One more example is blended learning, where effective alternatives are rarely, truly calculated in terms of the costs components in relation to effective interventions in a blended solution. Blended learning often turns out to be just variations on blended ‘teaching’, with no real appreciation of the true costs of delivery.
Yet another example is the purchase of tablets in schools. I doubt of there is a single exhaustive cost-effective analysis on any of these large-scale purchases in the UK. In fact, disasters due to inadequate procurement have already been reported from the US.
Rarity of true costs
An additional problem is resource-based costing. In practice, estimates of costs based on resources are often hopelessly inadequate, as the institutions often doesn’t actually know the true costs of delivery. The actual costs of personnel and the all important issue use of buildings and accompanying resources is rarely calculable. Yet we know that many educational institutions, schools, colleges and especially Universities have woeful occupancy rates, making this a substantial figure. This is not easy as ‘rental’ rates are not applicable, as they are in many other areas of the economy but with a little effort one can calculate the costs of the building and its amortisation and maintenance costs. There may also be other hidden funding costs from Government or other sources.
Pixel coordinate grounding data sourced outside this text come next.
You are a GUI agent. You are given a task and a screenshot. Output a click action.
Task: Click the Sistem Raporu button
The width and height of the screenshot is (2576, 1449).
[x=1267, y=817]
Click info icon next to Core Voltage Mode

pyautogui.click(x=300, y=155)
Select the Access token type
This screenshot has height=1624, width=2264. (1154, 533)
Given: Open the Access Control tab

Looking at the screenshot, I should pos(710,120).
It is important to be exhaustive here. The true costs of any control group must be clear if cost-effectiveness is to be measured.
Once you have the true costs you really can determine a ‘cost per learner’, a metric I like. The next step is to also include the marginal cost per learner as further participants in online courses are normally at marginal costs. You can go further and look at the distribution of these costs but few get as far as this first metric.

The truth may be hard to bear here, but much educational research is meaningless in the sense of having no real chance of impact and change, as it does not carry through to Cost Effectiveness Analysis (CEA). The anti-corporate attitudes in our Universities is one problem, the lack of actual fiscal skills among researchers is another. But the main problem is the lack of commissioned research that demand rigour on costs. Without a truly rigorous Cost Effectiveness Analysis in education we will continue to spend huge amounts of money on fruitless research. The lesson is clear link effectiveness to costs. If you don’t the research will fall into the category of ‘inconclusive’. That means no evidence-based change will happen.